My thought process of a secure implementation is as follows...
- User submits request to login with credentials.
- Credentials are authenticated.
- Server creates session.
- Server creates JWT to use as Anti-CSRF token.
- Server stores JWT (Anti-CSRF token) in session storage.
- Server sends response to client.
- Response has header to store session ID in HttpOnly cookie on client-side.
- Response payload includes JWT (Anti-CSRF token).
- Client receives response.
- HttpOnly cookie holding session ID is stored on client-side.
- Client stores JWT (Anti-CSRF token) in localStorage.
I figure when a user needs to request information, the client can send the JWT (Anti-CSRF token) via a header or payload, and the session ID will be sent automatically due to it being a cookie. Then, the server can check if the JWT (Anti-CSRF token) exists in the session storage.

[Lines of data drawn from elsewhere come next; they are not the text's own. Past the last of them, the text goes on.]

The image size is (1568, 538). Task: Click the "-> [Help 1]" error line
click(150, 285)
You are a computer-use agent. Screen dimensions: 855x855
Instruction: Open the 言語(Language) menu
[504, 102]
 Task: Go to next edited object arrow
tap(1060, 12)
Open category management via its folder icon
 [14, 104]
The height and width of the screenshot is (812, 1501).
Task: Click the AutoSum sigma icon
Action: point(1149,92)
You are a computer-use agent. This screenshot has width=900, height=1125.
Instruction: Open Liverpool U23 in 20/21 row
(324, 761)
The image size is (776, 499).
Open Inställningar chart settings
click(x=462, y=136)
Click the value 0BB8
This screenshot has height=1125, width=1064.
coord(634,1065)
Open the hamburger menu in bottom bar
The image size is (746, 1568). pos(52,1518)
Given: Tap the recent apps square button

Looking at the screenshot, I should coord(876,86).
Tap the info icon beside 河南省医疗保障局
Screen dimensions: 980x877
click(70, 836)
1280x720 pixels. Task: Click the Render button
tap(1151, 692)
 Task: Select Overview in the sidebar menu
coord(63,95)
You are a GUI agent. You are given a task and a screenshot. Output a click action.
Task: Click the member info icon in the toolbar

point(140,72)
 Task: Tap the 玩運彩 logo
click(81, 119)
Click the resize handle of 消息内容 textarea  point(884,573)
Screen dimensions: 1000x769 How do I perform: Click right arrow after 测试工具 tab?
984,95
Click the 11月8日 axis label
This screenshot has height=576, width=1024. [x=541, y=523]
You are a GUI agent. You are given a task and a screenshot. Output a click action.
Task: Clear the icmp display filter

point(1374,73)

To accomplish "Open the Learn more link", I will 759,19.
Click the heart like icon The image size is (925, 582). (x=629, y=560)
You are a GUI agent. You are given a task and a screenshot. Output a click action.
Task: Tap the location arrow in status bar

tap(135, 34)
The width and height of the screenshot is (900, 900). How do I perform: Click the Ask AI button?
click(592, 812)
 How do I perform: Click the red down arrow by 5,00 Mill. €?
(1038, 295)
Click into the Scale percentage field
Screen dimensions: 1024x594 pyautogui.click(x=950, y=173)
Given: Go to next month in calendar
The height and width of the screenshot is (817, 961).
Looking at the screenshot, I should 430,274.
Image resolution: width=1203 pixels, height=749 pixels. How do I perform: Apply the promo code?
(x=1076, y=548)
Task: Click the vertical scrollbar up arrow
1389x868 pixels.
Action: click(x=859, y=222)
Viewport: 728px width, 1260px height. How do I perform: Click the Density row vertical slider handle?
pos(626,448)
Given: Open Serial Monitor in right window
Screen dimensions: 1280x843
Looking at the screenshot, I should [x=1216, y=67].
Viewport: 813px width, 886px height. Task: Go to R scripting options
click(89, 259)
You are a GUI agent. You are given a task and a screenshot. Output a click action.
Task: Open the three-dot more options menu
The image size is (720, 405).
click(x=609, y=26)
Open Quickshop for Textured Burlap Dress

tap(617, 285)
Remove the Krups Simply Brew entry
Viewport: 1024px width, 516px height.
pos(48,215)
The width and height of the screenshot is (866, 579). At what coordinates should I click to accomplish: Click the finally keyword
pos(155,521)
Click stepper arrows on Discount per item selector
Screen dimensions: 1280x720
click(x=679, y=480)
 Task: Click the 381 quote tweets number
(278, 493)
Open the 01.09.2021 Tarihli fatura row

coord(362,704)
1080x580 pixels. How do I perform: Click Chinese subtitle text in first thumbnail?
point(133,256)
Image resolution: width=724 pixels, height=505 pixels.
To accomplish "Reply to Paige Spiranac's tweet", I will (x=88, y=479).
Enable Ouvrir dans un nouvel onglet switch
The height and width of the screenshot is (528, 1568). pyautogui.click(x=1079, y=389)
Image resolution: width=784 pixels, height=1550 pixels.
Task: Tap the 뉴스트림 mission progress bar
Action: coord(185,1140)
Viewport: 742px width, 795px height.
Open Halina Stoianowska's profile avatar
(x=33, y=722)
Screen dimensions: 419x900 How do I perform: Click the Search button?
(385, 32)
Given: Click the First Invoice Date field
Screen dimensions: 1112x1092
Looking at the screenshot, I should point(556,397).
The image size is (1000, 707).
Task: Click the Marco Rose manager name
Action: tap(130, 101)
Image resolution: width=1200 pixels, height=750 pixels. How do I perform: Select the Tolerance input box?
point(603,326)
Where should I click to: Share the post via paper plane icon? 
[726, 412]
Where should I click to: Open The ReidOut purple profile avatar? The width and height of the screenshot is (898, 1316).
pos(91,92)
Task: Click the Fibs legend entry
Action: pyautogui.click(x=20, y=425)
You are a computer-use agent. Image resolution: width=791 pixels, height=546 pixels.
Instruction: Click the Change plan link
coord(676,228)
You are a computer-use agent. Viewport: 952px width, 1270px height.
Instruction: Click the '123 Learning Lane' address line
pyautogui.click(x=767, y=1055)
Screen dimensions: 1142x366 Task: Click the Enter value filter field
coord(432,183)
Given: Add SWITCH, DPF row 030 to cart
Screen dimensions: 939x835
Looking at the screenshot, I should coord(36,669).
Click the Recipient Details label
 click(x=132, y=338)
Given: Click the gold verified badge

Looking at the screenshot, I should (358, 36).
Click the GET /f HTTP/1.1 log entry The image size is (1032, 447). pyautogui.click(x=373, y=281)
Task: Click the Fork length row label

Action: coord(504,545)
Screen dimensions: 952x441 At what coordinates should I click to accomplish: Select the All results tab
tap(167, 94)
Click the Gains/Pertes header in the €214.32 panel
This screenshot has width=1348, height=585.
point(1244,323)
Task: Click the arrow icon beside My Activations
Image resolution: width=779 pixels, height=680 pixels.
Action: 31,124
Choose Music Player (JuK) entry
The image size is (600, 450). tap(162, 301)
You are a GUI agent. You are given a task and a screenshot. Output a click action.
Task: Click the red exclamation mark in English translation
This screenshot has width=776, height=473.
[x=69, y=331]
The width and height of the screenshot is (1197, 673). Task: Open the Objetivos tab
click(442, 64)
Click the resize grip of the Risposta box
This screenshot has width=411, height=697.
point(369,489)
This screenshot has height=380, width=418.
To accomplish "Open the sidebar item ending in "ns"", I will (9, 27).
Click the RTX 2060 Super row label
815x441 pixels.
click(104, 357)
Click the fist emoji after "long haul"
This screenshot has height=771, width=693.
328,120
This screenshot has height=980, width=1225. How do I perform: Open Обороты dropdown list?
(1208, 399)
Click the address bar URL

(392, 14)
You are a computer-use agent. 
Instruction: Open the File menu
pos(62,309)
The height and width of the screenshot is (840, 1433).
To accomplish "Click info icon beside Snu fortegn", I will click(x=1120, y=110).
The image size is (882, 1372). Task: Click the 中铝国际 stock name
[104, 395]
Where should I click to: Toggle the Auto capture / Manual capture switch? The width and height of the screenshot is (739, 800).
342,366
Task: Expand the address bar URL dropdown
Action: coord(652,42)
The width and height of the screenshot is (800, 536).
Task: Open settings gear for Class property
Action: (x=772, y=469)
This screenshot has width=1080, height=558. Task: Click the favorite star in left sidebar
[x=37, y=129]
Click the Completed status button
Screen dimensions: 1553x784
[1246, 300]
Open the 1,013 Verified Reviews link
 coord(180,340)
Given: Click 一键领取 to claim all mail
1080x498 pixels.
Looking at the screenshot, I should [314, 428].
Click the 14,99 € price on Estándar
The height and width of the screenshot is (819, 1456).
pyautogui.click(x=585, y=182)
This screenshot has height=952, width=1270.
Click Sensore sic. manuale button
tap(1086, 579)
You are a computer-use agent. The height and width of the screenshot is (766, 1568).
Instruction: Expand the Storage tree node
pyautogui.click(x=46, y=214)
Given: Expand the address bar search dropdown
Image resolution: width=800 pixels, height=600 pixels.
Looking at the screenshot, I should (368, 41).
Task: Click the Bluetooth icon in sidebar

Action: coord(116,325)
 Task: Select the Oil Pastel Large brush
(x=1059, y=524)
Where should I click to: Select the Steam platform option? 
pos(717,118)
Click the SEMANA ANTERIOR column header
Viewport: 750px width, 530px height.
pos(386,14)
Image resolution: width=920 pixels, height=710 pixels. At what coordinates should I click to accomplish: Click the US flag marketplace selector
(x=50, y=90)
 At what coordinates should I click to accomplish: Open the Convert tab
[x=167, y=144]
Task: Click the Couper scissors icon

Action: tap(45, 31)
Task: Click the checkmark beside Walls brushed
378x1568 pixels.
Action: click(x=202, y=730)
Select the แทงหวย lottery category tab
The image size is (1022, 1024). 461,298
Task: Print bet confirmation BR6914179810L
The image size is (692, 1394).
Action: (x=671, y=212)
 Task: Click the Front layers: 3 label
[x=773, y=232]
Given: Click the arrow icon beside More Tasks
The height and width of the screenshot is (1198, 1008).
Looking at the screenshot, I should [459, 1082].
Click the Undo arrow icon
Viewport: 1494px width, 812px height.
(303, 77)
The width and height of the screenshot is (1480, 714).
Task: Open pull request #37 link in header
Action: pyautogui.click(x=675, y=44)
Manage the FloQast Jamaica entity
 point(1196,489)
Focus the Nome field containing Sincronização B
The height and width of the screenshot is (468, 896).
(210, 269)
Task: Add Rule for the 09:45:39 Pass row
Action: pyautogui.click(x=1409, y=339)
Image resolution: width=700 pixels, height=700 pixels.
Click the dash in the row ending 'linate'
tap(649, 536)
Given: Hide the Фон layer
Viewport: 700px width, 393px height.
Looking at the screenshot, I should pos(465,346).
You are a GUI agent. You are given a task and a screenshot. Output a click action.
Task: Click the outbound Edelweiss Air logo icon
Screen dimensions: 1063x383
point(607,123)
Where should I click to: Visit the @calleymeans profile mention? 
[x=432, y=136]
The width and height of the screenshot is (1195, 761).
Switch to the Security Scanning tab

I know that the JWT (Anti-CSRF token) will need to be refreshed at some point.
My confusion is due to storing the JWT (Anti-CSRF token) on the client side. I keep reading that it should only be stored on the server. But if it's only stored on the server it doesn't seem to be doing anything at all.
I thought of using both cookies and localStorage because it seems that if a request to the server needs both a HttpOnly cookie and something from localStorage to send back an "authorized" response, an attacker would need to both successfully ride a session and successfully implement an XSS attack to get the Anti-CSRF token.
I just started learning about CSRF and XSS recently so I could be completely wrong and there could be a huge flaw in my implementation that I'm missing. But my main question is... don't Anti-CSRF tokens need to be stored on the client AND the server?